I am a bit unsure about the organization and partition of the
material for the next two meeting. So I'll provide what is planned
for both as well as my recommendation and hesitations.
In the meeting, I will focus on three issues.
- The general paradigm of PRGs, which combines (1) a deterministic stretch
with (2) a notion of computational (i.e., restricted) indistinguishability,
which is weaker than statistic indistinguishability.
[Indeed, PRGs stretch/extend randomness, not "generate" it from scratch.]
On top of it, we consider (3) the complexity of generation.
Without item (3), we can easily get strong PRGs -- See Exer 8.1.

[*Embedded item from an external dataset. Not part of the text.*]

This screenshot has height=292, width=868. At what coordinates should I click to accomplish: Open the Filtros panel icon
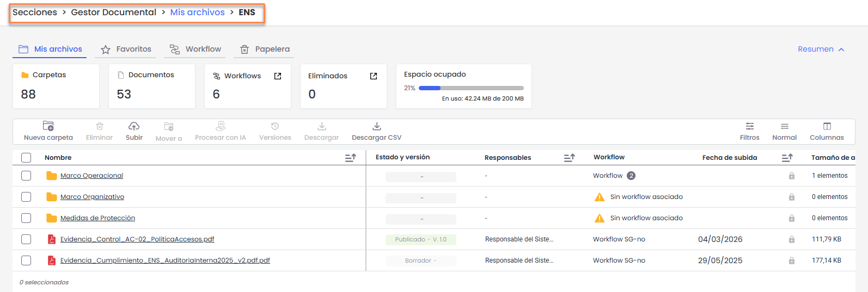[x=749, y=126]
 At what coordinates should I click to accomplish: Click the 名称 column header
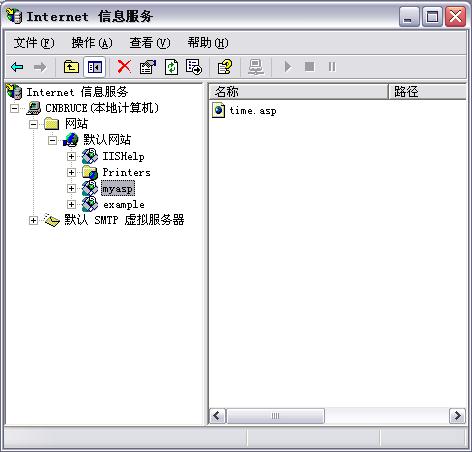299,92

- In general purpose PRGs, item (2) refers to *any* PPT,
whereas item (3) refers to a fixed poly-time computation
(and thus stretch is restricted to that level).
The point is that a single PRGs is good wrt all efficient applications,
even those that require more resources that the generator's evaluation.
- A focus on Computational Indistinguishability (CI) highlighting:
(i) CI is a strict relaxation of statistical indistinguishability.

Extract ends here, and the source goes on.